* Entries shown:
_ _ _

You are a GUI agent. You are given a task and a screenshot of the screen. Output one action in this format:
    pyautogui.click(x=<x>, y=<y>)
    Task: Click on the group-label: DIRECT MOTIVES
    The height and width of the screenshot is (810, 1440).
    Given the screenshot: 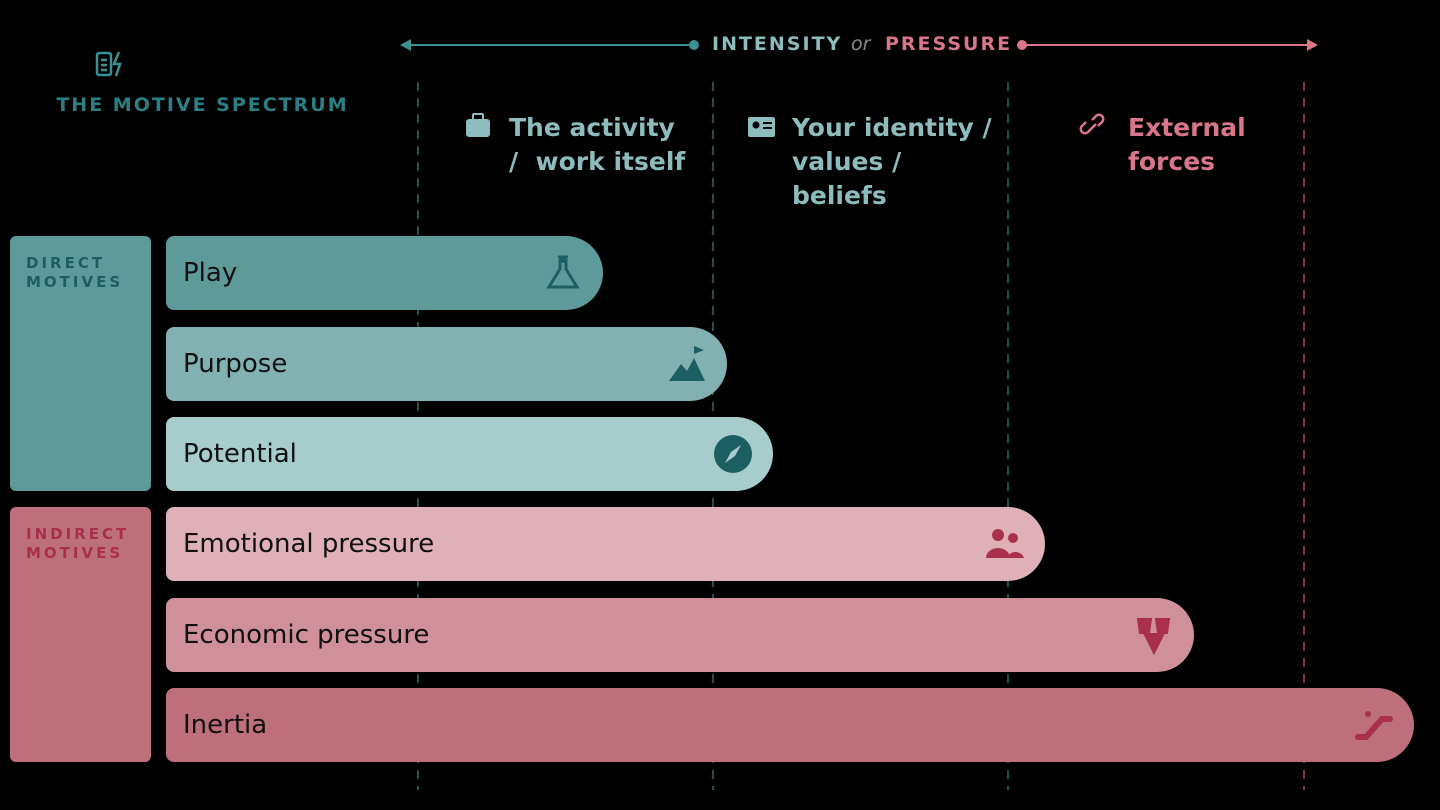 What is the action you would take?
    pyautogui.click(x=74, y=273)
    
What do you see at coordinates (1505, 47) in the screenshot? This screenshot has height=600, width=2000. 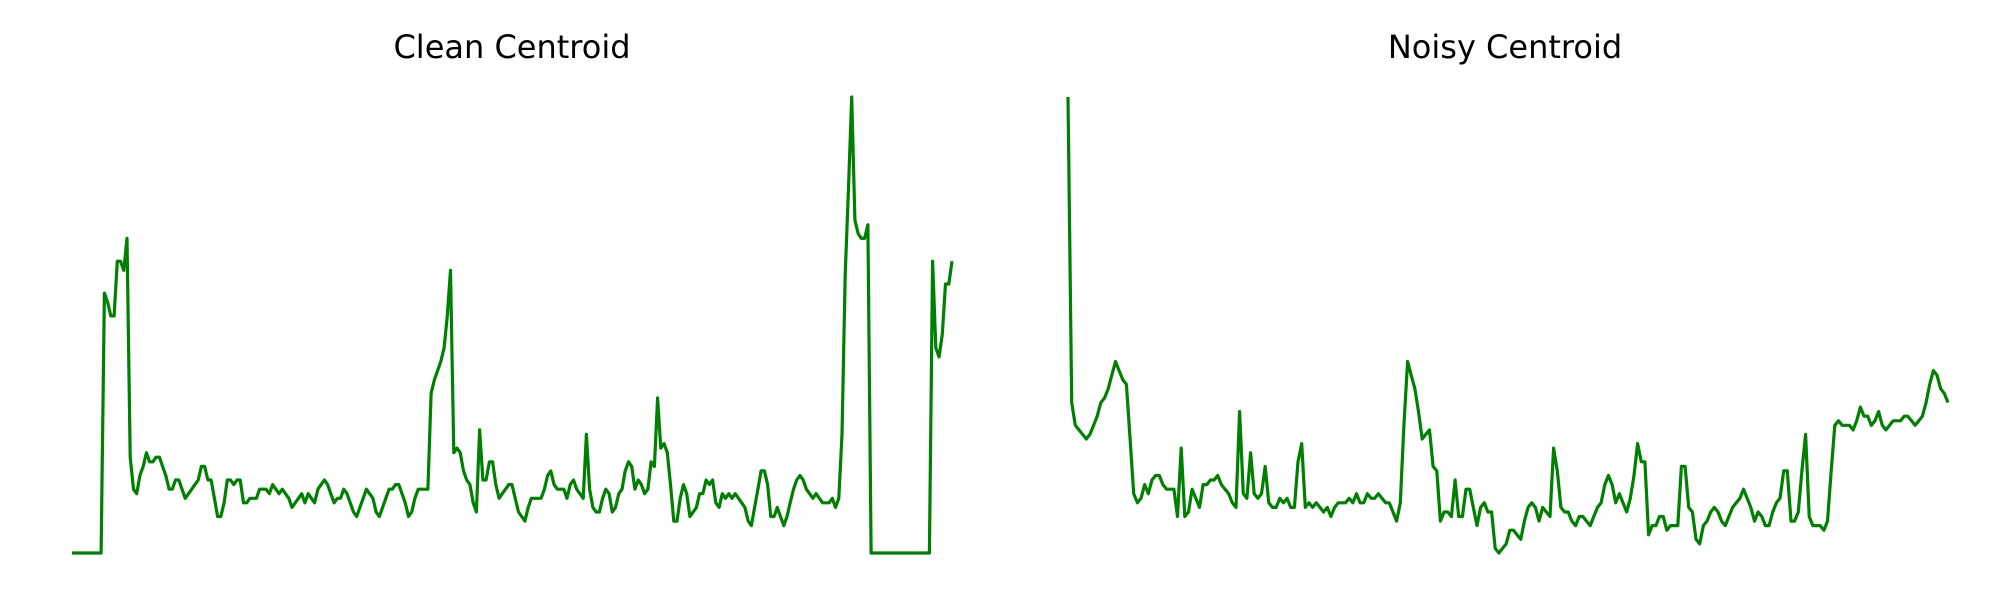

_ _ _

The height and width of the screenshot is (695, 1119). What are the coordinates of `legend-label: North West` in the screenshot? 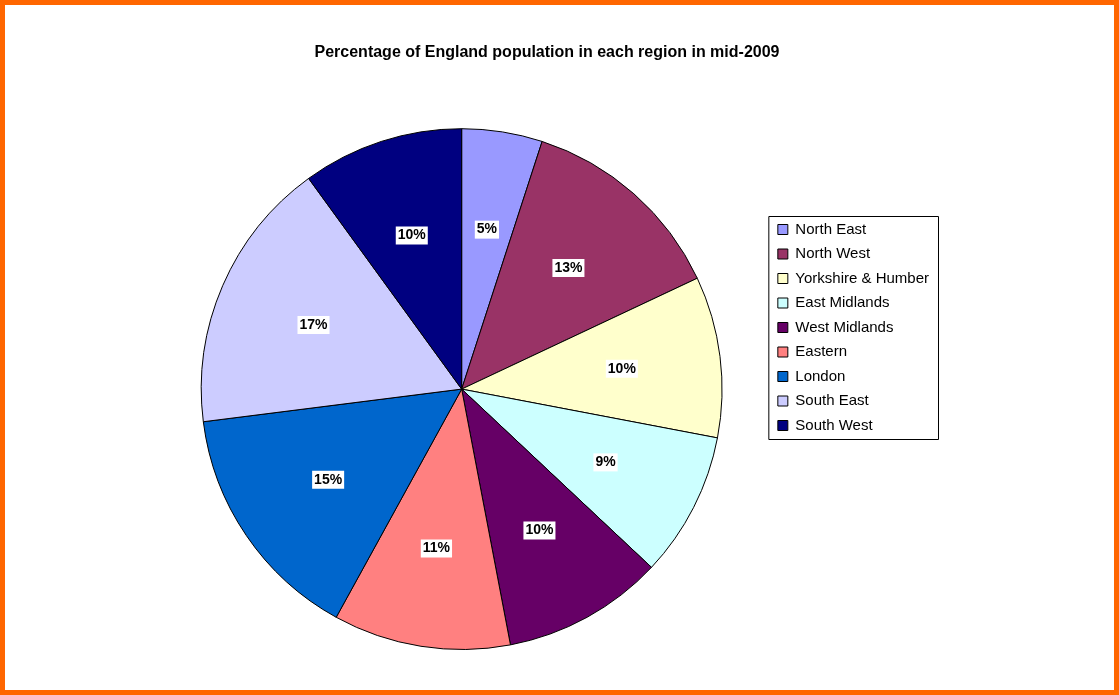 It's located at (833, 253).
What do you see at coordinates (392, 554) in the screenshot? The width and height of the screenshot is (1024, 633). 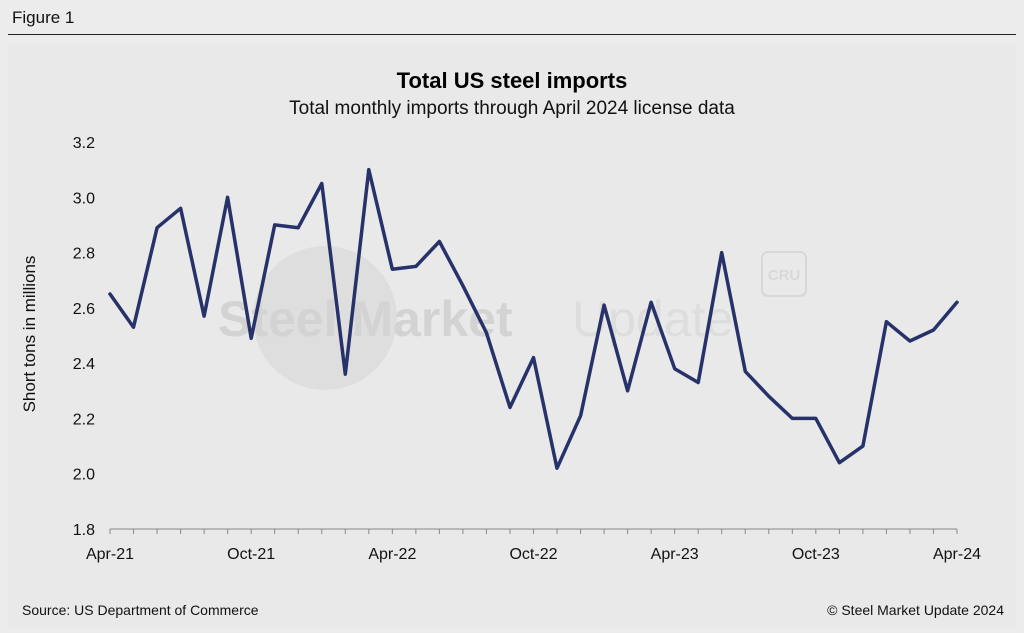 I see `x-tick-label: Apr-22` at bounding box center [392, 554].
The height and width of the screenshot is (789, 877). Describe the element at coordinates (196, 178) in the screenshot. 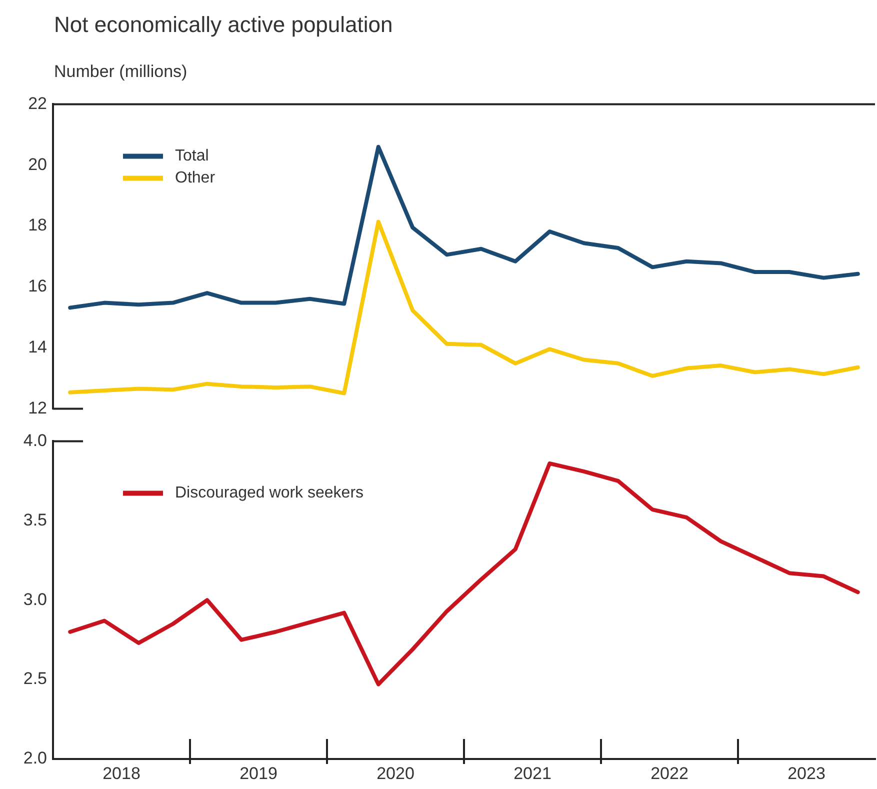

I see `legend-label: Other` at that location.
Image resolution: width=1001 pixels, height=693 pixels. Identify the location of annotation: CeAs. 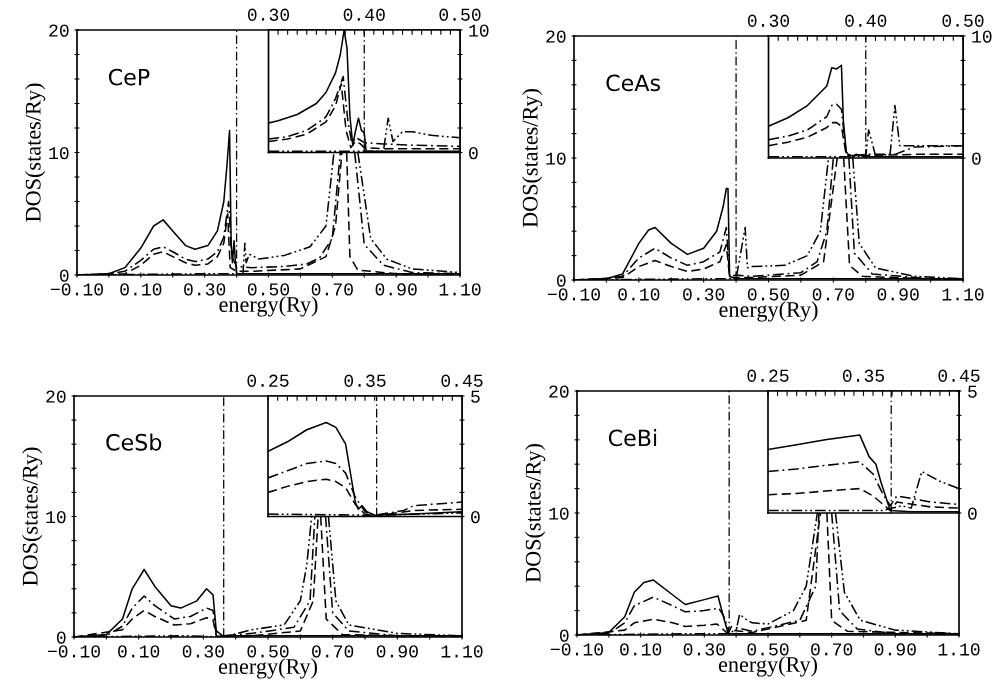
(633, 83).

_ _ _

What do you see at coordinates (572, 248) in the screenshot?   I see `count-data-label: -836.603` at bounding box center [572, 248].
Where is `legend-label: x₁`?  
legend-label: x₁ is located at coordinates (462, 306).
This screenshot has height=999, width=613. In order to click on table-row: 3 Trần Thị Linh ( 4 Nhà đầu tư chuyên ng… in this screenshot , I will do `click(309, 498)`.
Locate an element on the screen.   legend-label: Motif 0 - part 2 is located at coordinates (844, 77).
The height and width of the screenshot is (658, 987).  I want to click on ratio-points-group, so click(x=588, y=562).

_ _ _

* Exercise prompt: Reproduce, character for character, the part of the listing that opens with the line containing "Locate an element" and closes with the line containing "The height and width of the screenshot is (658, 987).", including both of those lines.

* Answer space:
Locate an element on the screen.   legend-label: Motif 0 - part 2 is located at coordinates (844, 77).
The height and width of the screenshot is (658, 987).  I want to click on ratio-points-group, so click(x=588, y=562).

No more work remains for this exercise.